# Keystone bowls, what to expect?



## ebs675 (Feb 7, 2009)

This is my second season snowboarding(I'm from the midwest)and I am heading to keystone next week with some friends(mostly skiers). Me an my brother are the only ones riding and we would really like to hike back to one of the bowls. This is something I have wanted to do since I started snowboarding, but I am not sure if I am experienced enough, and do not really know what to expect.

Is anyone familiar with keystone's bowls? If so, what can I expect as an intermediate(second season) rider? Do you think I am jumping in over my head. If not, what are some of the best bowls to start on, for my first time above tree line, at keystone.
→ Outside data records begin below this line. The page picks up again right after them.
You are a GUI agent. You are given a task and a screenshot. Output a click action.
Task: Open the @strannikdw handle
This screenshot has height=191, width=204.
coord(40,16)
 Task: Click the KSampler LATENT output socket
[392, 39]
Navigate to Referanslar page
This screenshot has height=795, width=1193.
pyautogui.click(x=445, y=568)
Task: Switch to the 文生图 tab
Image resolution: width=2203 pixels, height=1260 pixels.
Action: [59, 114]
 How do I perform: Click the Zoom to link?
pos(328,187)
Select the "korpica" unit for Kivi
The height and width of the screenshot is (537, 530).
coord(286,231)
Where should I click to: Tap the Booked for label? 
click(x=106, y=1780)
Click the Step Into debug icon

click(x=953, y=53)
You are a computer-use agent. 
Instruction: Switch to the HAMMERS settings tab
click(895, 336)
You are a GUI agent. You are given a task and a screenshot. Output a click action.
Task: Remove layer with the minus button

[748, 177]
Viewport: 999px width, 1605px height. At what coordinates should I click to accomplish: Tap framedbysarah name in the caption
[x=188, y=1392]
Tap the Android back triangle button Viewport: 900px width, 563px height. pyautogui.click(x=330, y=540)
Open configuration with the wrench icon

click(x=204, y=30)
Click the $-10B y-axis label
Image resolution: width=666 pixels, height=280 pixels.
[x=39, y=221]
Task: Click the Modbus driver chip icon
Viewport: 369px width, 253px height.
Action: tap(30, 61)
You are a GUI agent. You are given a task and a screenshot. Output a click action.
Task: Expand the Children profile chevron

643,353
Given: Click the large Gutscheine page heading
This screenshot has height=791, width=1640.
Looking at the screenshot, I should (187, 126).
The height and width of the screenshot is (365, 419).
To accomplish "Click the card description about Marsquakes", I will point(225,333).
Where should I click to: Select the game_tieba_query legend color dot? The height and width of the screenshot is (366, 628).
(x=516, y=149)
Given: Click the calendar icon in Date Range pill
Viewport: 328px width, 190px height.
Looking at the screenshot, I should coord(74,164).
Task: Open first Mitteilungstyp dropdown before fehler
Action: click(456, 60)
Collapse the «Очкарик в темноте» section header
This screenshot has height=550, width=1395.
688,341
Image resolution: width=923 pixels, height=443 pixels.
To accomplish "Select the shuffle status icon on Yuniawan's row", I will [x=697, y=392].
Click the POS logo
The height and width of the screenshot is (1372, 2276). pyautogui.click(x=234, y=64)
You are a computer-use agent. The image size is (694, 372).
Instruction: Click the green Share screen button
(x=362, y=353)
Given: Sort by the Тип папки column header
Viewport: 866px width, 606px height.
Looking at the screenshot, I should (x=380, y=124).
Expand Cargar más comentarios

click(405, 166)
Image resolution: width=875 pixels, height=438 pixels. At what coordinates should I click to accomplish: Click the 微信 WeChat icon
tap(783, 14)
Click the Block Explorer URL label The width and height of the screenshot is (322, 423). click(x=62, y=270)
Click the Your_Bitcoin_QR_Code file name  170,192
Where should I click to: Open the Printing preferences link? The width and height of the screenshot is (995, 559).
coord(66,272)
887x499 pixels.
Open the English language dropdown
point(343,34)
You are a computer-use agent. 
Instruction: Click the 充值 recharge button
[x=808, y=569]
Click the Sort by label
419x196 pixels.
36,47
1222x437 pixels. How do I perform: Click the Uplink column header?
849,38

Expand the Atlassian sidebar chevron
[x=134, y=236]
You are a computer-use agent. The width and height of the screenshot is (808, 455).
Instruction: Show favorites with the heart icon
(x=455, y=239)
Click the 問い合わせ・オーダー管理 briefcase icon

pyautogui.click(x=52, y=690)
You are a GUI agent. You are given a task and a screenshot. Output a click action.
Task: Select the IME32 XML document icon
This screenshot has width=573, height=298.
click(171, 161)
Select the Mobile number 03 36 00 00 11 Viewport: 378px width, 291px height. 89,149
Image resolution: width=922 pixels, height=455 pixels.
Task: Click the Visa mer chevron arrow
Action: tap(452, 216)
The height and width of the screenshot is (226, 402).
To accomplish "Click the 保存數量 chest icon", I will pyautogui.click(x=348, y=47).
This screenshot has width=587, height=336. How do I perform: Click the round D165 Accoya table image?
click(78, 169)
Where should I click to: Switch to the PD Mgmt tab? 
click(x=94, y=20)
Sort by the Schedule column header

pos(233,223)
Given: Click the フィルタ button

Unfortunately, I do not know anyone with experience , so I kind of have to learn all this on my own, by trying new things. I just don't want to get in too far over my head.


Any tips, advice, or warnings would be very appreciated.

-eBs


----------



## Guest (Jan 4, 2010)

There's not enough snow yet IMO


----------



## Milo303 (Apr 6, 2009)

ThirdEye said:


> There's not enough snow yet IMO


Truth right here


----------



## killclimbz (Aug 10, 2007)

We are starting to get more consistent snow fall and bowls are open at some of the other resorts. Most notably, Winterpark. So you may get lucky. As far as experience goes. It's a ski run at a ski resort and Keystone ain't Squaw Valley or Jackson Hole. Worse comes to worse, you'll just spend a lot of time on your ass trying to get down the run. Probably won't be that bad. Just go out there and give it a try. If you like it, you'll do it again. If it's too much for you, I'm sure you'll move on to a spot that is more to your liking.


----------



## BurtonAvenger (Aug 14, 2007)

I wouldn't expect much it's not even worth the hike, go up to A basin and just do the cornice or hitch hike up Loveland and drop in off the side of the road.


----------